Il a dû partir hier pour Cany, Bouilhet. Je ne sais si je le verrai dimanche. Dans une quinzaine, il part à Paris pour s’aller chercher un logement ; puis il reviendra pendant huit jours, et puis adieu. Cela m’attriste grandement. Voilà huit ans que j’ai l’habitude de l’avoir tous les dimanches. Ce commerce si intime va se trouver rompu. La seule oreille humaine à qui parler ne sera plus là. Encore quelque chose de parti, de jeté en arrière, de dévoré sans retour.
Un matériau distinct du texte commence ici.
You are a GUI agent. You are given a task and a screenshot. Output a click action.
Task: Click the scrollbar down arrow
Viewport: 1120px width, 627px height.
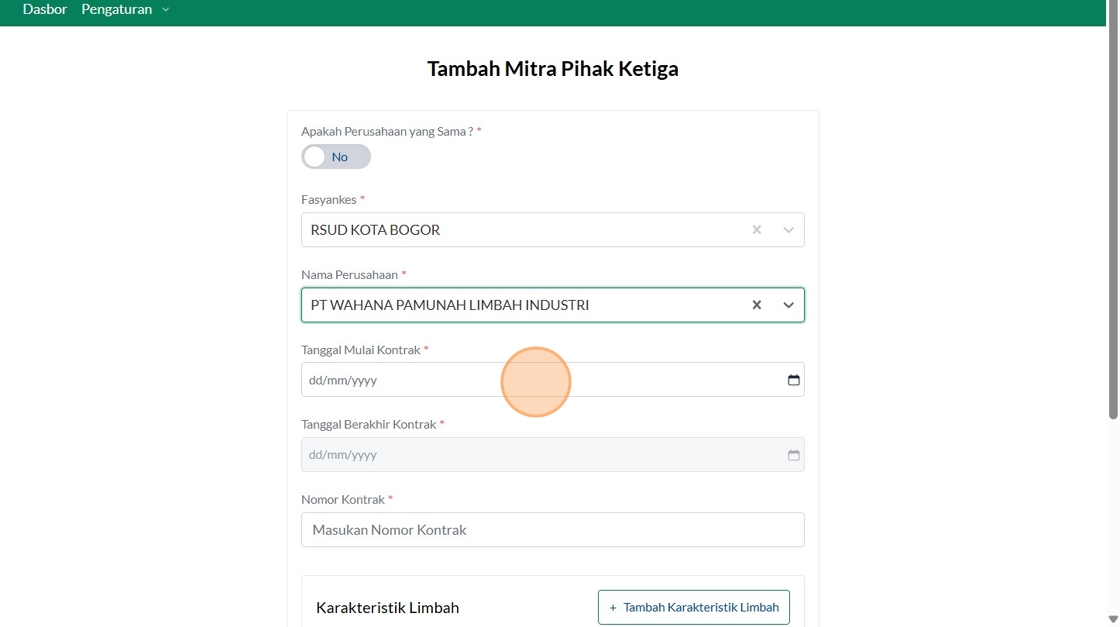pos(1113,619)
Quand donc ferai-je comme lui ? Quand me décrocherai-je de mon rocher ? Mais j’entends mes plumes qui me disent, comme les oiseaux voyageurs à René : « Homme, la saison de ta migration n’est point encore venue. »
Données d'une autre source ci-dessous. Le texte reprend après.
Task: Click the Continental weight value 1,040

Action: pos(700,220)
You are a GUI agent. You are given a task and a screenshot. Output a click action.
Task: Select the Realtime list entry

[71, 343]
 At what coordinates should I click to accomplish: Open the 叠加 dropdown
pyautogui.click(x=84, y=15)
Ah ! je pense à toi souvent, va, plus souvent que je ne le voudrais. Cela m’amollit, m’attriste, me retarde.

Puisque j’ai commencé ici et dans un système lent, il faut finir de même. Pour une installation à Paris et le temps que ça me demanderait avant d’y être habitué, il faudrait des mois, et en quatre ou cinq mois on fait de la besogne.

Tu m’as envoyé un bien bon aperçu de ton auberge, avec les rouliers courant après les filles dans les corridors : tu m’y parais être assez mal.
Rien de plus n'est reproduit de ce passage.